[Dataset entries]
··········
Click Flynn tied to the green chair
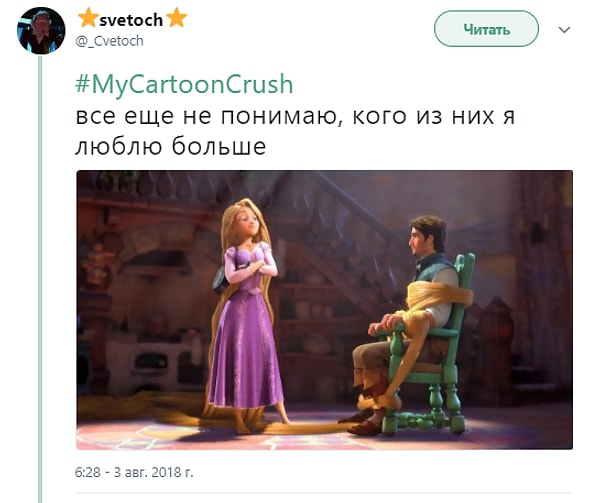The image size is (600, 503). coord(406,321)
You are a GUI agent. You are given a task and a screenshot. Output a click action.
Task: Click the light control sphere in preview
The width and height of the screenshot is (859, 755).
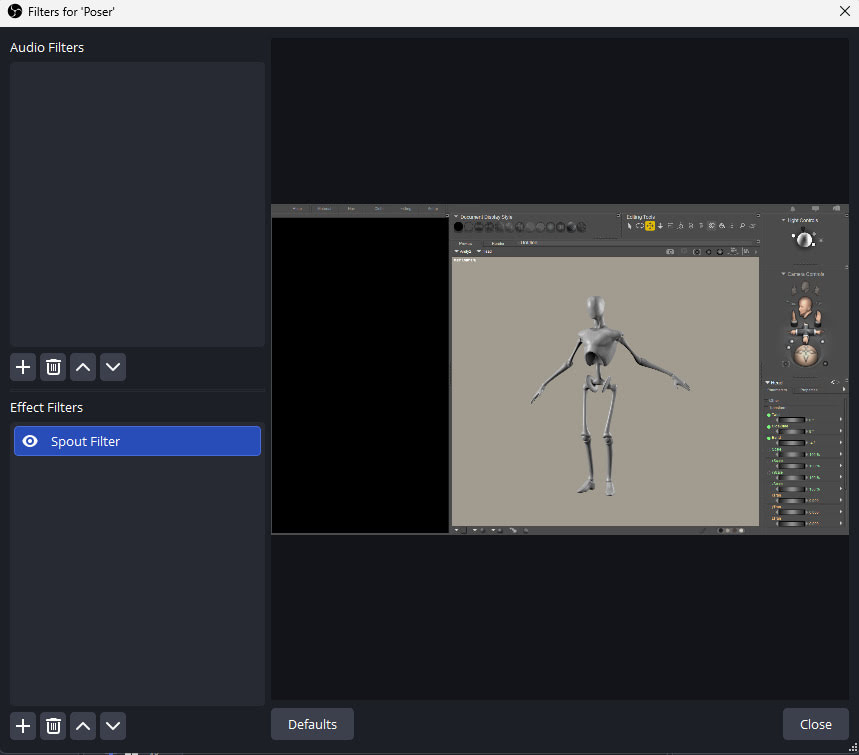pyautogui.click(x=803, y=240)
··········
• **Task brief**:
All preceding records should be duplicated verbatim, images excepted.

• **Solution for this exercise**:
Click Flynn tied to the green chair
The image size is (600, 503). coord(406,321)
You are a GUI agent. You are given a task and a screenshot. Output a click action.
Task: Click the light control sphere in preview
The width and height of the screenshot is (859, 755).
pyautogui.click(x=803, y=240)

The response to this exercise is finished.